The problem — Give the lines of the items below as a JSON list of strings, one string per line and blank lines omitted, starting with the line that contains "Where should I click to: Close" and continuing through the line that contains "782x585 pixels. [204, 128]".

Entries shown —
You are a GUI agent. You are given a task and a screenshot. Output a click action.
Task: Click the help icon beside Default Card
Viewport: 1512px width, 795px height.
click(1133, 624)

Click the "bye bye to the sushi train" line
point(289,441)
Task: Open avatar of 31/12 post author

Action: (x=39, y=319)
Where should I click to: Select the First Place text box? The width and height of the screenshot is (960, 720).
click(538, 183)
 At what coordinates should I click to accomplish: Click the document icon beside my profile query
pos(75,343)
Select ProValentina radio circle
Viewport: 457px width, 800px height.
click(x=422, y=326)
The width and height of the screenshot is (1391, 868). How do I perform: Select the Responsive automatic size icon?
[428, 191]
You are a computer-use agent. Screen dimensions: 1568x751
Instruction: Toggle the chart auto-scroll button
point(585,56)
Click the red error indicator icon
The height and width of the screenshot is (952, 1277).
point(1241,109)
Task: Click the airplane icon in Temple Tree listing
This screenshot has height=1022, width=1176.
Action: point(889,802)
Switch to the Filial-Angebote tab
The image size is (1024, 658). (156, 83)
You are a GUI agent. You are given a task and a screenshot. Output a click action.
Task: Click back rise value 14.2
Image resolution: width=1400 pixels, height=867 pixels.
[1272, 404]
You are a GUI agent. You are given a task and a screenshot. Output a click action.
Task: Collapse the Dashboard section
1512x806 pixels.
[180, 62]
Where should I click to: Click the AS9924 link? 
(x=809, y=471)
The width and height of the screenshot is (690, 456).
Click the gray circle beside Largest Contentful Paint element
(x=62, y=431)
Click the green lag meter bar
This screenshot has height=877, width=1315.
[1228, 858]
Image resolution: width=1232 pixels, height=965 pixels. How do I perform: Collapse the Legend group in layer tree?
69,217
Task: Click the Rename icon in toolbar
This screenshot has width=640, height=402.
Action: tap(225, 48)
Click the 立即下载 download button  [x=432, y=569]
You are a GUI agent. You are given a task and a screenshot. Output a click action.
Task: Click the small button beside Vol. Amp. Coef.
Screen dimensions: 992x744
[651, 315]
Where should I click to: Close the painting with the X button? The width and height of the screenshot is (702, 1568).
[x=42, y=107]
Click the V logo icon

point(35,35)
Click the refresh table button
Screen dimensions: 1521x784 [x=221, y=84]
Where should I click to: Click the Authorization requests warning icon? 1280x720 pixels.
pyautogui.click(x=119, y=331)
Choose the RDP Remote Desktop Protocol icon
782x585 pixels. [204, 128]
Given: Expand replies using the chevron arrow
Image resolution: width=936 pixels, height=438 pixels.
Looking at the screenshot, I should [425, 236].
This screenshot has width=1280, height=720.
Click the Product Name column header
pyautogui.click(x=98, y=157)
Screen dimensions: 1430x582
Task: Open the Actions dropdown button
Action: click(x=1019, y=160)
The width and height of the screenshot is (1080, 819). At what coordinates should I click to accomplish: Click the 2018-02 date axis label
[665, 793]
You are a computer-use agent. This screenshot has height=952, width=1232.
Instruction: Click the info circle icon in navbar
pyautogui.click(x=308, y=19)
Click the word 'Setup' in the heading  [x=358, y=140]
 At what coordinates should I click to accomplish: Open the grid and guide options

Solution —
[
  "Where should I click to: Close the painting with the X button? The width and height of the screenshot is (702, 1568).",
  "[x=42, y=107]",
  "Click the V logo icon",
  "point(35,35)",
  "Click the refresh table button",
  "Screen dimensions: 1521x784 [x=221, y=84]",
  "Where should I click to: Click the Authorization requests warning icon? 1280x720 pixels.",
  "pyautogui.click(x=119, y=331)",
  "Choose the RDP Remote Desktop Protocol icon",
  "782x585 pixels. [204, 128]"
]